Requirements. Turn the data below, from its first line up to and including the line with "Looking at the screenshot, I should 987,9.", into a Markdown table with the columns Row and Line. Skip blank lines and leave the pictures out.

═════ Records to use ═════

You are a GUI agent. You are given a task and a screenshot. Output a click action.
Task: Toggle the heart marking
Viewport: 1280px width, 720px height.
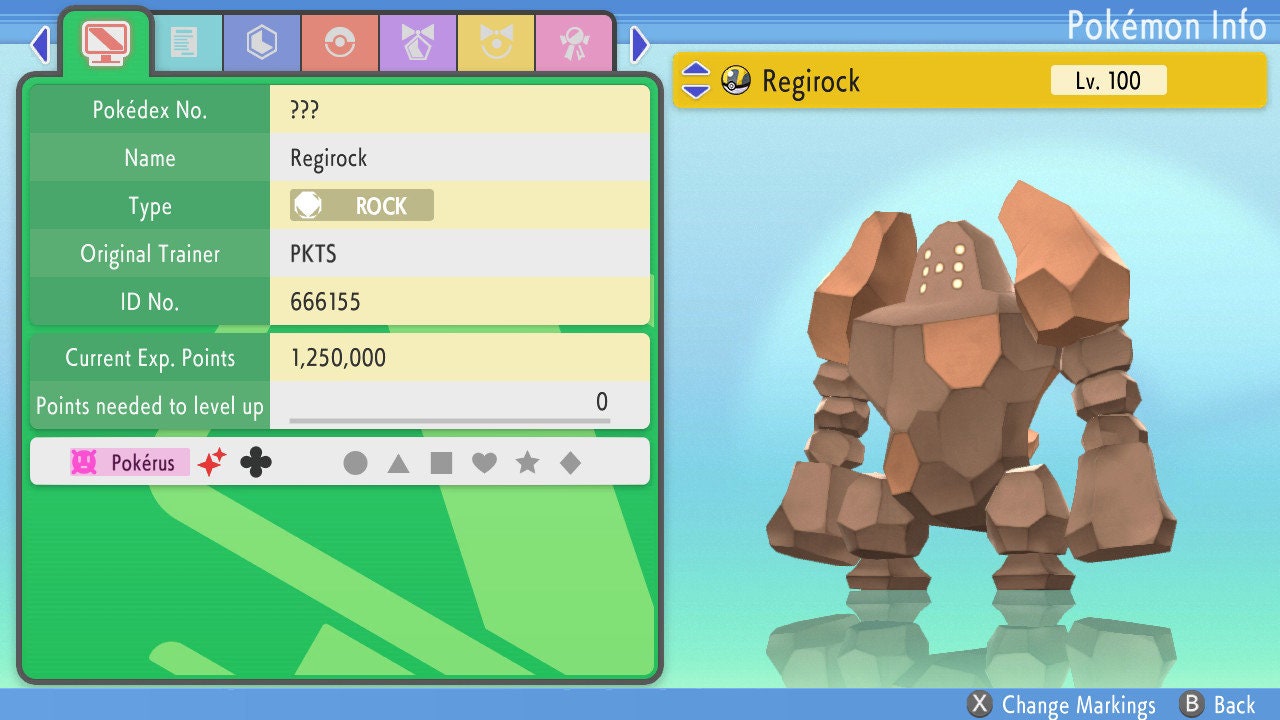[x=485, y=463]
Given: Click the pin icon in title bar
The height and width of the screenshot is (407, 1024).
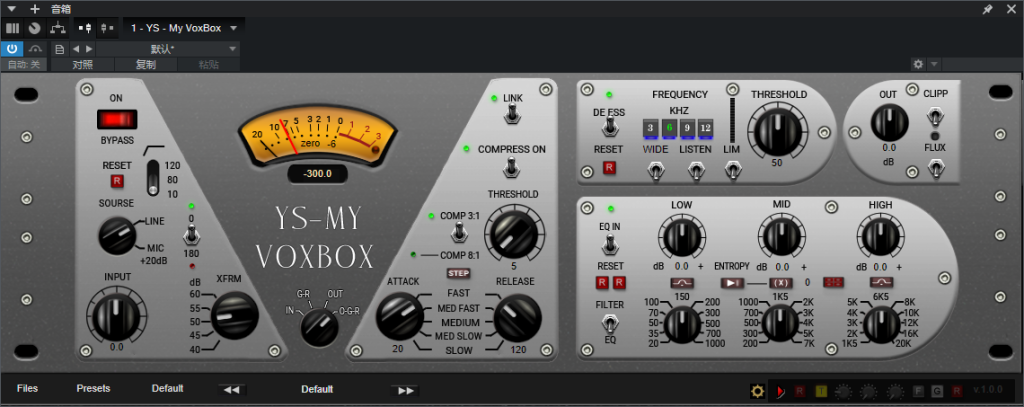Looking at the screenshot, I should 987,9.
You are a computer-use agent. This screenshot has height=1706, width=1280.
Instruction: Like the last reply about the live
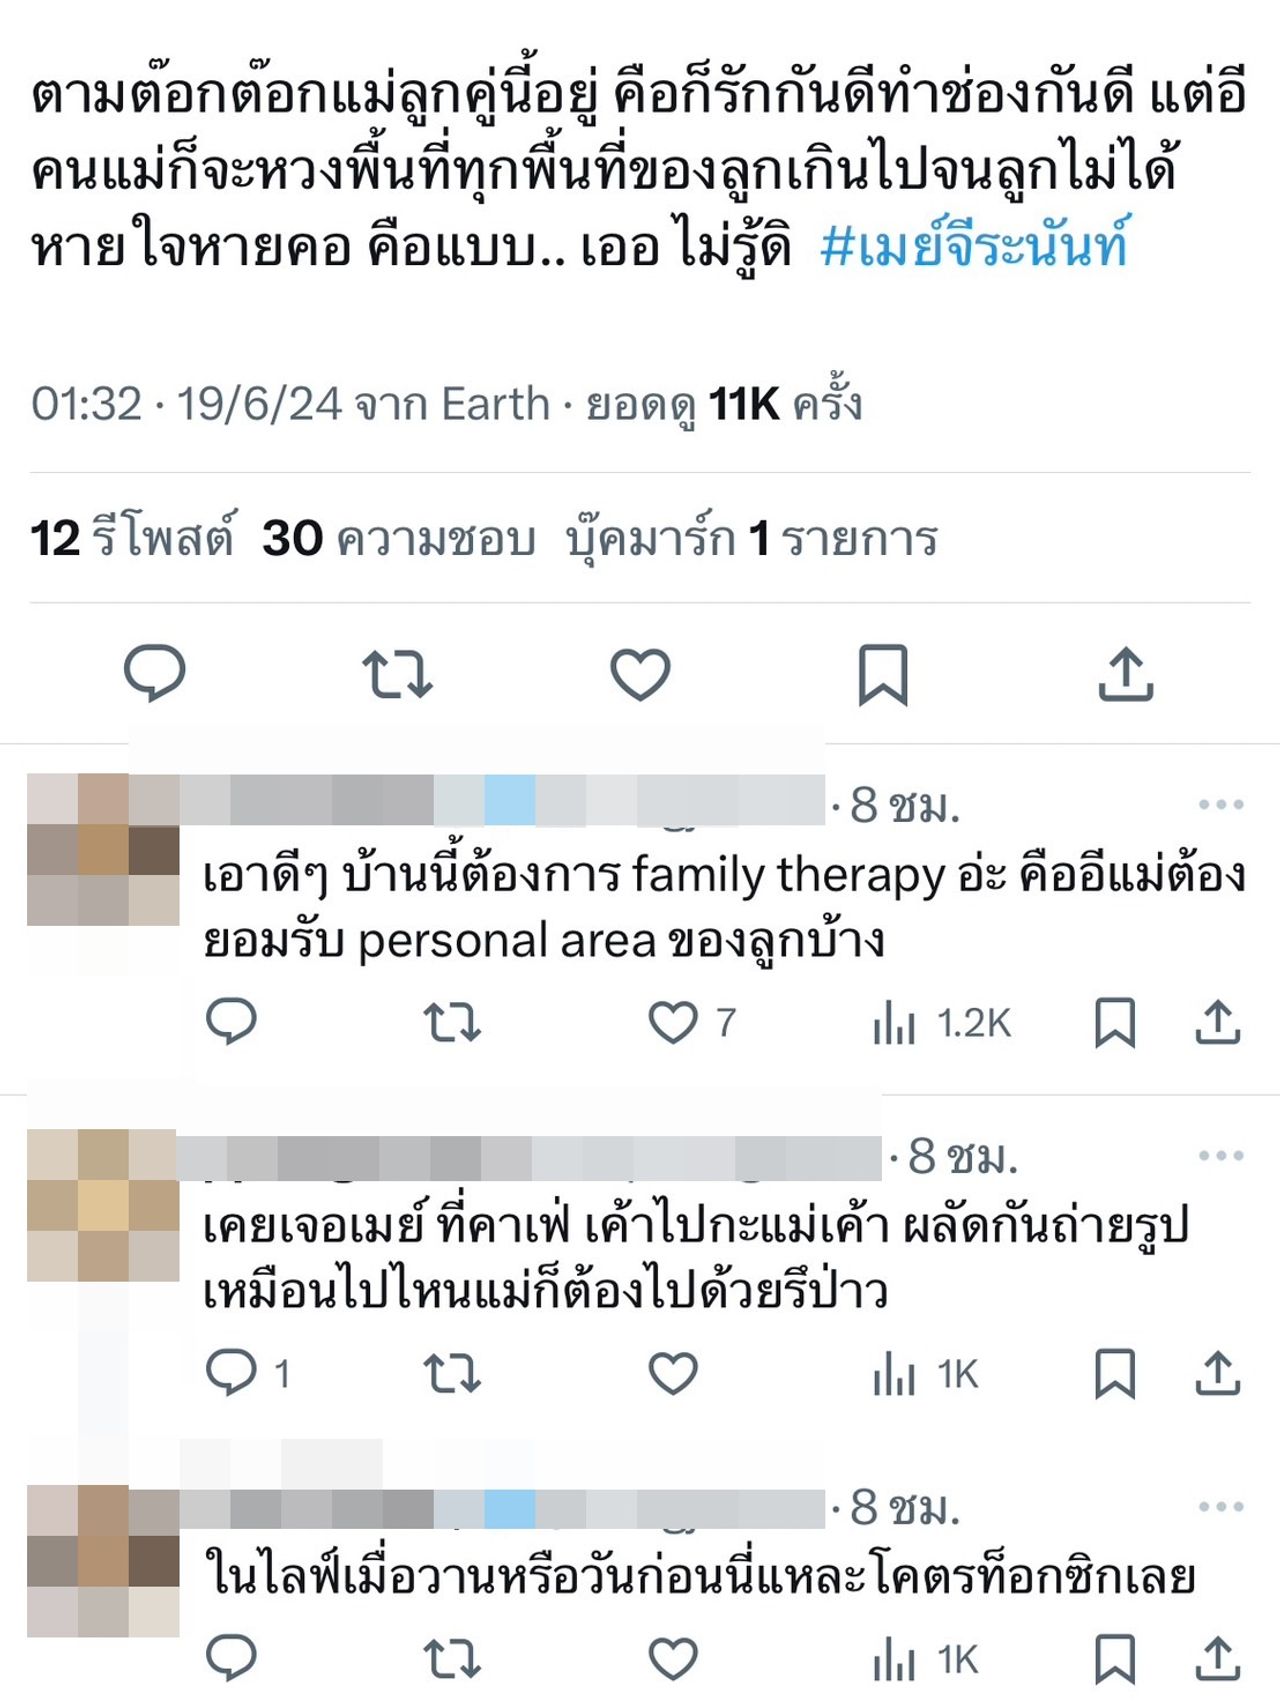coord(673,1659)

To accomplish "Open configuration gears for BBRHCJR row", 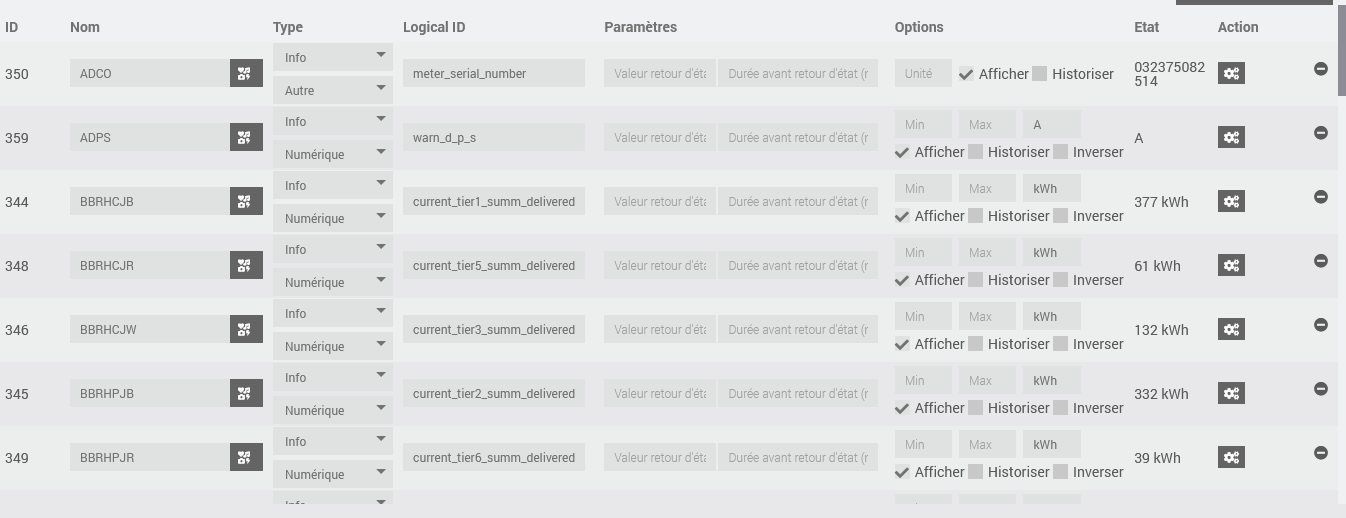I will pos(1231,265).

═════

Exercise response.
| Row | Line |
|---|---|
| 1 | You are a GUI agent. You are given a task and a screenshot. Output a click action. |
| 2 | Task: Toggle the heart marking |
| 3 | Viewport: 1280px width, 720px height. |
| 4 | [x=485, y=463] |
| 5 | Given: Click the pin icon in title bar |
| 6 | The height and width of the screenshot is (407, 1024). |
| 7 | Looking at the screenshot, I should 987,9. |